Deployability is one of those quality attributes which is not fundamental to the software. However, in this book, we are interested in this aspect, because it plays a critical role in many aspects of the ecosystem in the Python programming language and its usefulness to the programmer.
Deployability is the degree of ease with which software can be taken from the development to the production environment. It is more of a function of the technical environment, module structures, and programming runtime/languages used in building a system, and has nothing to do with the actual logic or code of the system.
The following are some factors that determine deployability:
- Module structures: If your system has its code organized into well-defined modules/projects which compartmentalize the system into easily deployable subunits, the deployment is much easier. On the other hand, if the code is organized into a monolithic project with a single setup step, it would be hard to deploy the code into a multiple node cluster.

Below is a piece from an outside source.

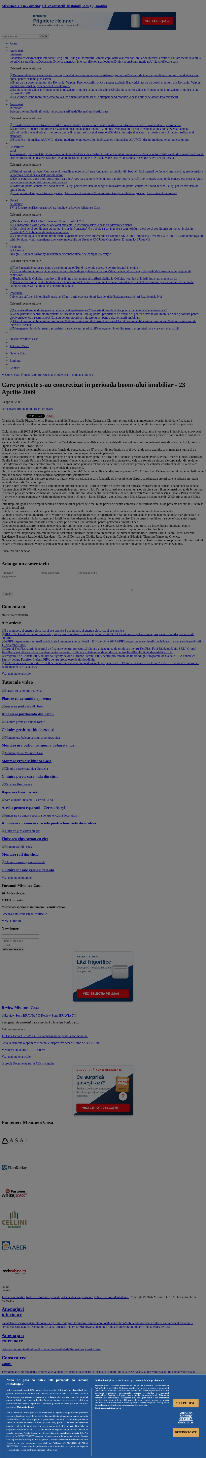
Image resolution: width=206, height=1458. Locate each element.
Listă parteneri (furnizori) (108, 1408)
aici (81, 1432)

- Production versus development environment: Having a production environment which is very similar to the structure of the development environment makes deployment an easy task. When the environments are similar, the same set of scripts and toolchains that are used by the developers/DevOps team can be used to deploy the system to a development server as well as a production server with minor changes—mostly in the configuration.
- Development ecosystem support: Having a mature tool-chain support for your system runtime, which allows configurations such as dependencies to be automatically established and satisfied, increases deployability. Programming languages such as Python are rich in this kind of support in its development ecosystem, with a rich array of tools available for the DevOps professional to take advantage of.
- Standardized configuration: It is a good idea to keep your configuration structures (files, database tables, and others) the same for both developer and production environments. The actual objects or filenames can be different, but if the configuration structures vary widely across both the environments, deployability decreases, as extra work is required to map the configuration of the environment to its structures.
- Standardized infrastructure: It is a well-known fact that keeping your deployments to a homogeneous or standardized set of infrastructure greatly aids deployability. For example, if you standardize your frontend application to run on 4 GB RAM, Debian-based 64-bit Linux VPS, then it is easy to automate deployment of such nodes—either using a script, or by using elastic compute approaches of providers such as Amazon—and to keep a standard set of scripts across both development and production environments. On the other hand, if your production deployment consists of heterogeneous infrastructure, say, a mix of Windows and Linux servers with varying capacities and resource specifications, the work typically doubles for each type of infrastructure decreasing deployability.
- Use of containers: The user of container software, popularized by the advent of technology such as Docker and Vagrant built on top of Linux containers, has become a recent trend in deploying software on servers. The use of containers allows you to standardize your software, and makes deployability easier by reducing the amount of overhead required to start/stop the nodes, as containers don't come with the overhead of a full virtual machine. This is an interesting trend to watch for.